The fact that it gets to nearly 30k levels of recursion for
you is amazing to me, the most used platform (Windows) can
only ever get to around 5500 levels before they get
"MemoryError: stack overflow" exceptions.

I believe that the reason you are getting a segfault on
linux is the way the linux malloc() and free() work. 
Specifically, malloc() on linux will give you a pointer to
memory, regardless of whether it is available.  If your
program has used up all of its stack space, and you need
more, the pointer will be invalid.  If Python happens to
call a free() before you actually access the invalid
pointer, everything will work.  If Python doesn't call
free() before you access the invalid pointer, you get a

Unfortunately, there is no way that Python (or any other
program on linux) can know that the pointer it has gotten
from malloc() is invalid.

Furthermore, as per the docs here:

Set the maximum depth of the Python interpreter stack to
limit.

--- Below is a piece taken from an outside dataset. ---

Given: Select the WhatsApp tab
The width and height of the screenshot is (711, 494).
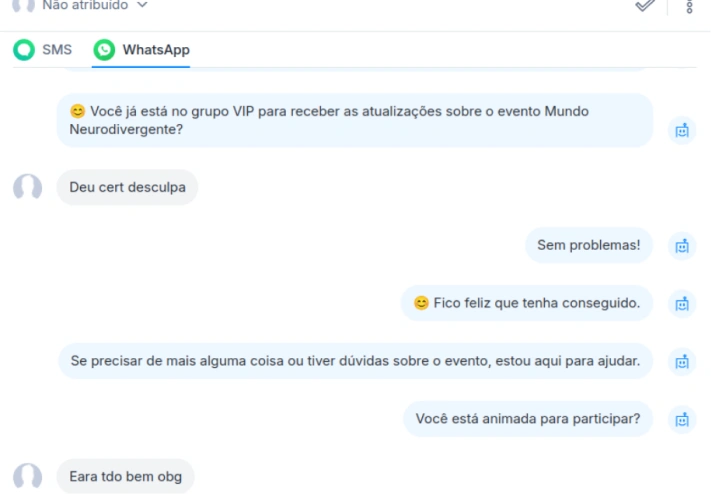Looking at the screenshot, I should 141,50.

This limit prevents infinite recursion from causing
an overflow of the C stack and crashing Python.

The highest possible limit is platform-dependent. A user may
need to set the limit higher when she has a program that
requires deep recursion and a platform that supports a
higher limit. This should be done with care, because a
too-high limit can lead to a crash."

I would suggest that this bug be closed as "3rd party, will
not fix", and suggest the OP read the documentation.